In this work, we are focusing on the warm segment of this landscape where HDDs, which have been around for over 40 years, still support the bulk of the storage in the cloud today as they provide the most cost-effective storage medium with acceptable access rates. However, HDD technology is now approaching its physical storage density limits, with single drive capacity likely to top out at around 120 TB^1,2. In addition, HDD access rates measured in IOPS, are fundamentally limited by the mechanics of spinning disk media (as shown by Fig.1b) and have not increased for many years³. The consequence of capacity scaling via increasing the areal density and constant IOPS is that IOPS/TB has been declining. In the Cloud this decline is a challenge because HDDs are no longer able to provide the required access rates for the random read operations that dominate in these applications. The current solution to this problem is to offload the hotter parts of the storage workload to SSDs which offer much greater IOPS/TB but cost approximately 6–9× more per TB of capacity. The demand for an alternative technology that can fit in the warm data space with density and capacity that is competitive with HDD, but better access rates at low cost has become urgent.
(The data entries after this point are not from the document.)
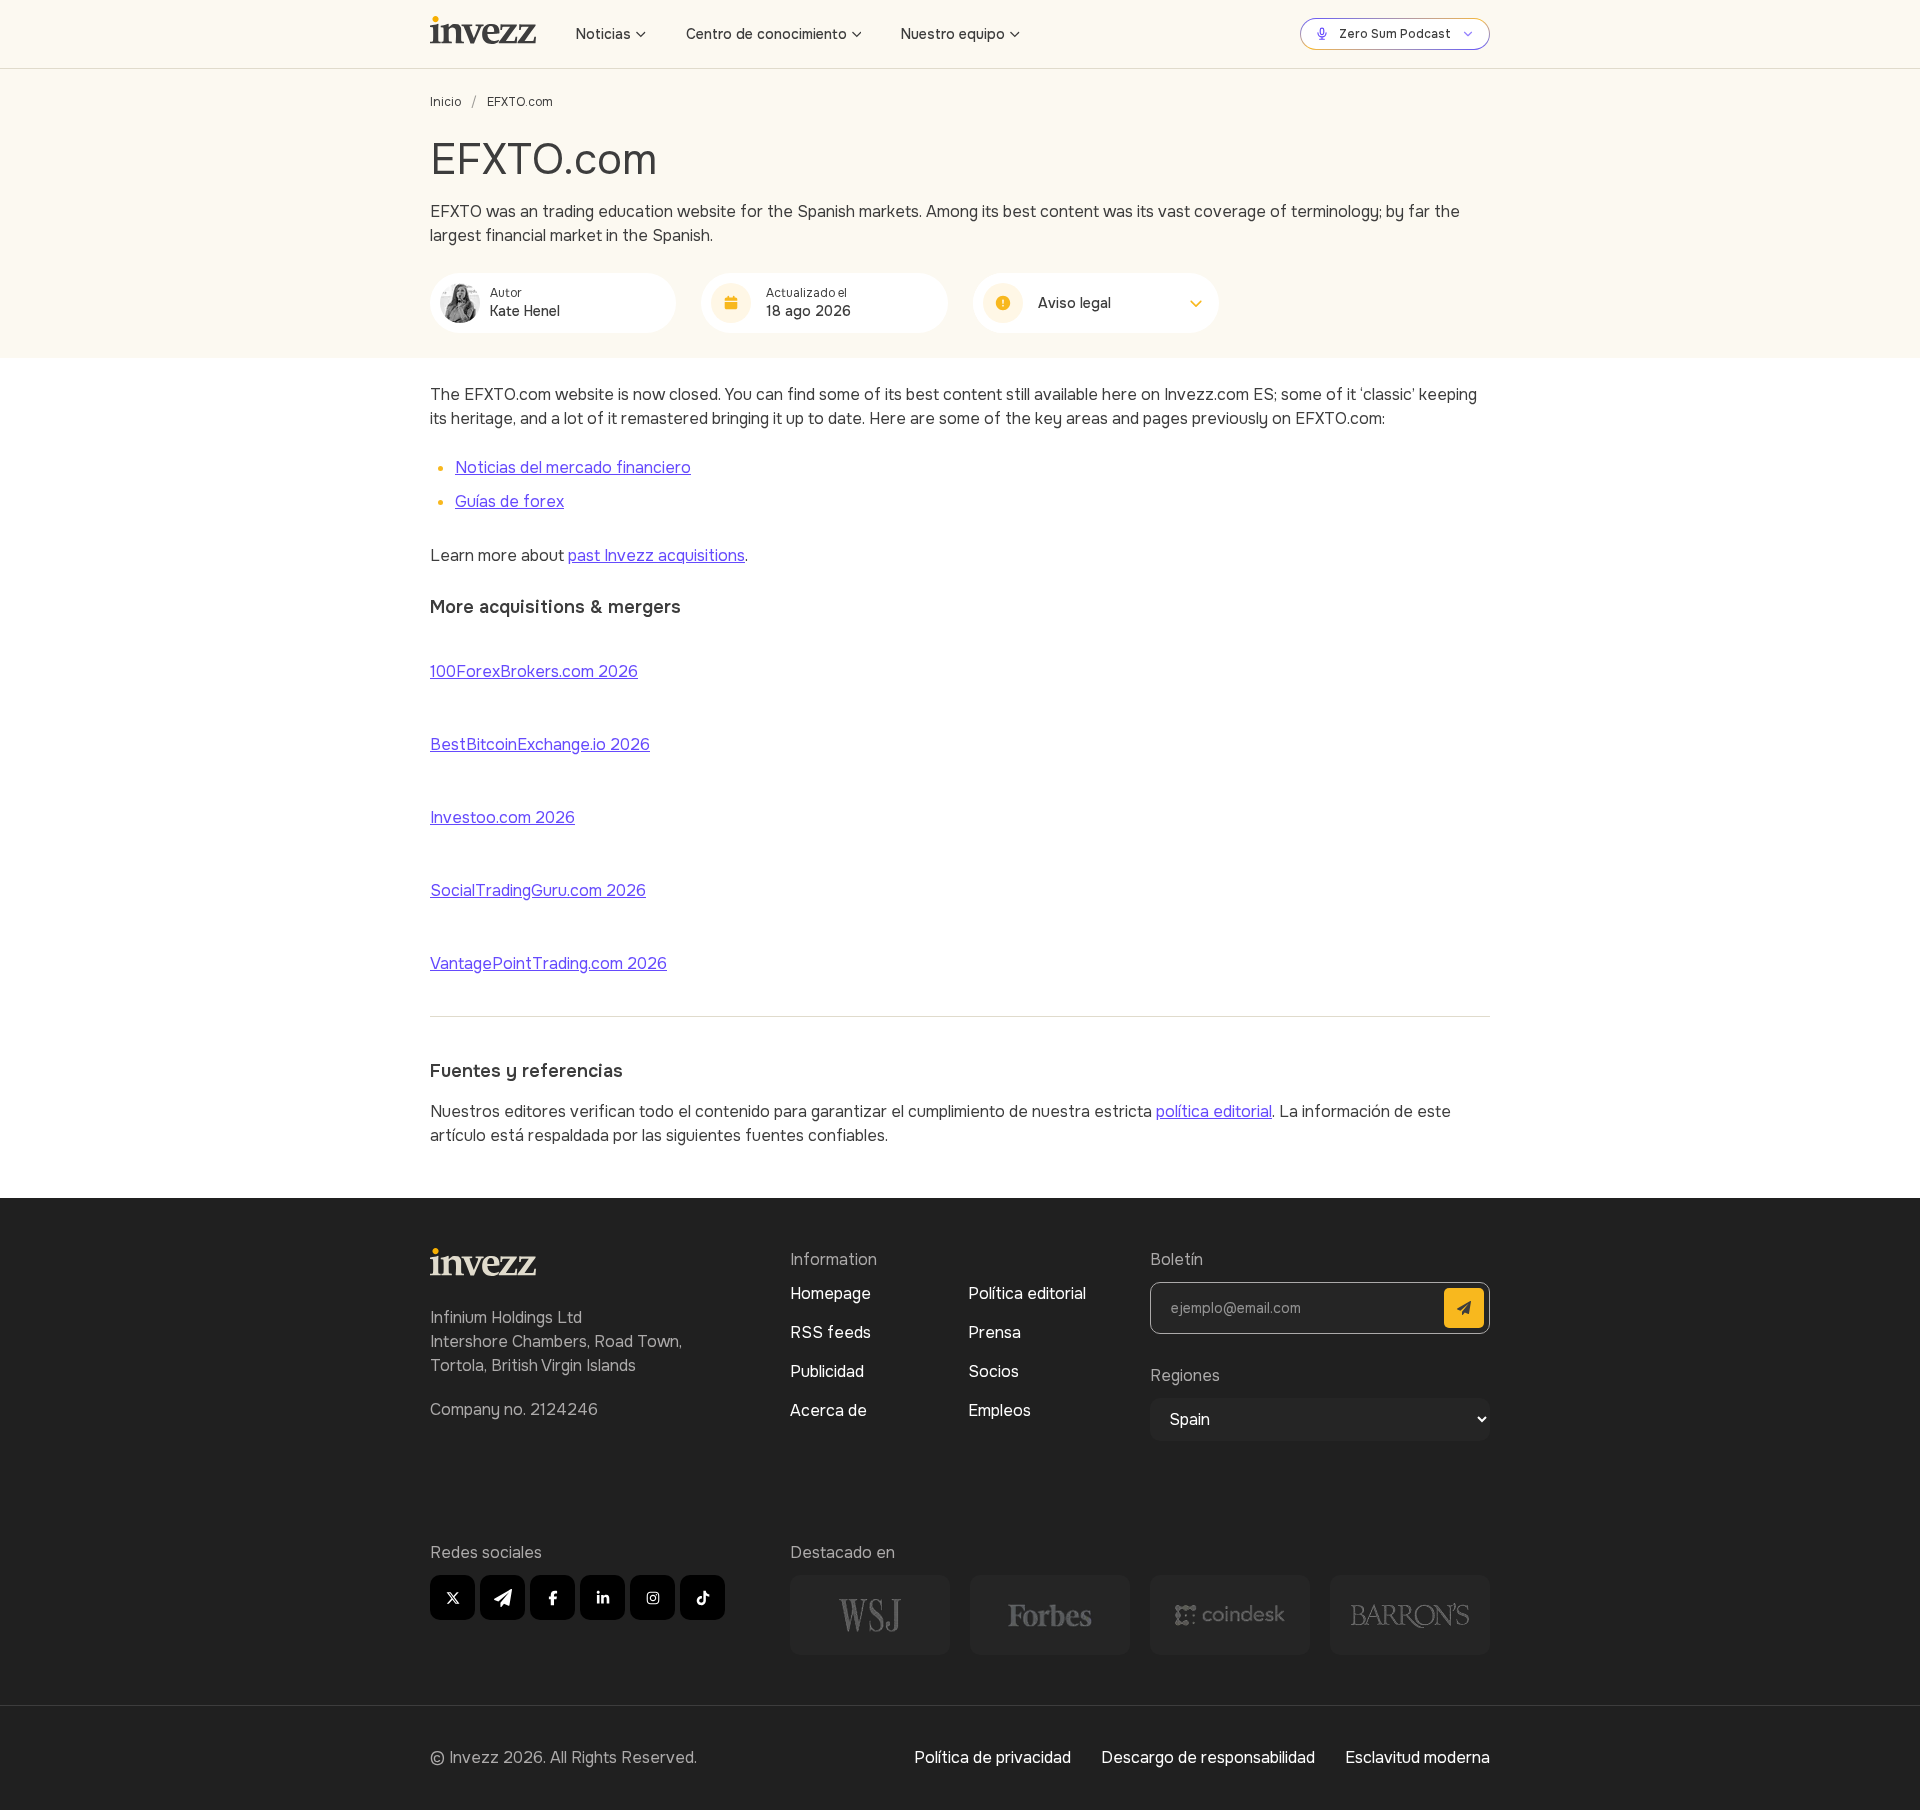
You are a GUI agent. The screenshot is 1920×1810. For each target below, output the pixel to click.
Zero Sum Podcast (1395, 34)
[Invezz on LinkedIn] (602, 1597)
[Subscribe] (1464, 1308)
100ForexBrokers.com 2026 (534, 671)
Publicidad (827, 1371)
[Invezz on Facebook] (552, 1597)
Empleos (999, 1410)
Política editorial (1027, 1293)
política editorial (1214, 1111)
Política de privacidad (992, 1757)
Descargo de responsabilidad (1208, 1757)
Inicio (445, 102)
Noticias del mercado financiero (573, 467)
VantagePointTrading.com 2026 (548, 963)
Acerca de (828, 1410)
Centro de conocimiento (766, 34)
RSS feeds (830, 1332)
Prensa (994, 1332)
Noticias (603, 34)
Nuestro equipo (953, 34)
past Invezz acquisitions (656, 555)
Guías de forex (509, 501)
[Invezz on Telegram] (502, 1597)
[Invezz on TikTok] (702, 1597)
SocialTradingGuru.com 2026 (538, 890)
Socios (993, 1371)
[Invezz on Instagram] (652, 1597)
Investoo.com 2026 (502, 817)
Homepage (830, 1293)
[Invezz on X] (452, 1597)
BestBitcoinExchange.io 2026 (540, 744)
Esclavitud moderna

Holographic data storage (Fig.1c) may be suitable because it leverages the volume of the media when writing and reading pages of bits, instead of just accessing the surface of the storage media. The theoretical density limit of λ⁻³ is promising, and the page-wise storage mechanism seems destined for optimized throughput. The interest in holographic data storage drove intensive research in the 1990s through to the early 2000s. The photorefractive effect and the physical mechanisms are now well understood^4,5. In demonstrations of volatile storage systems, a density up to 1.08% of the theoretical limit⁶ was reported. However, most of the research efforts were ceased twenty years ago, partly because the experimentally achieved capacity was below the expectations set by HDD⁷ while HDD capacity was still growing exponentially at that time. Another reason was seemingly the lack of ideal holographic storage media that is both durable and efficient⁸. Given the saturation in the areal density scaling for HDDs and the associated decline in IOPS TB⁻¹ causing challenges for servicing the access rates of workloads in the cloud era, it is timely to look again at holographic storage media to see if it could provide cost-effective density whilst increasing the IOPS TB⁻¹.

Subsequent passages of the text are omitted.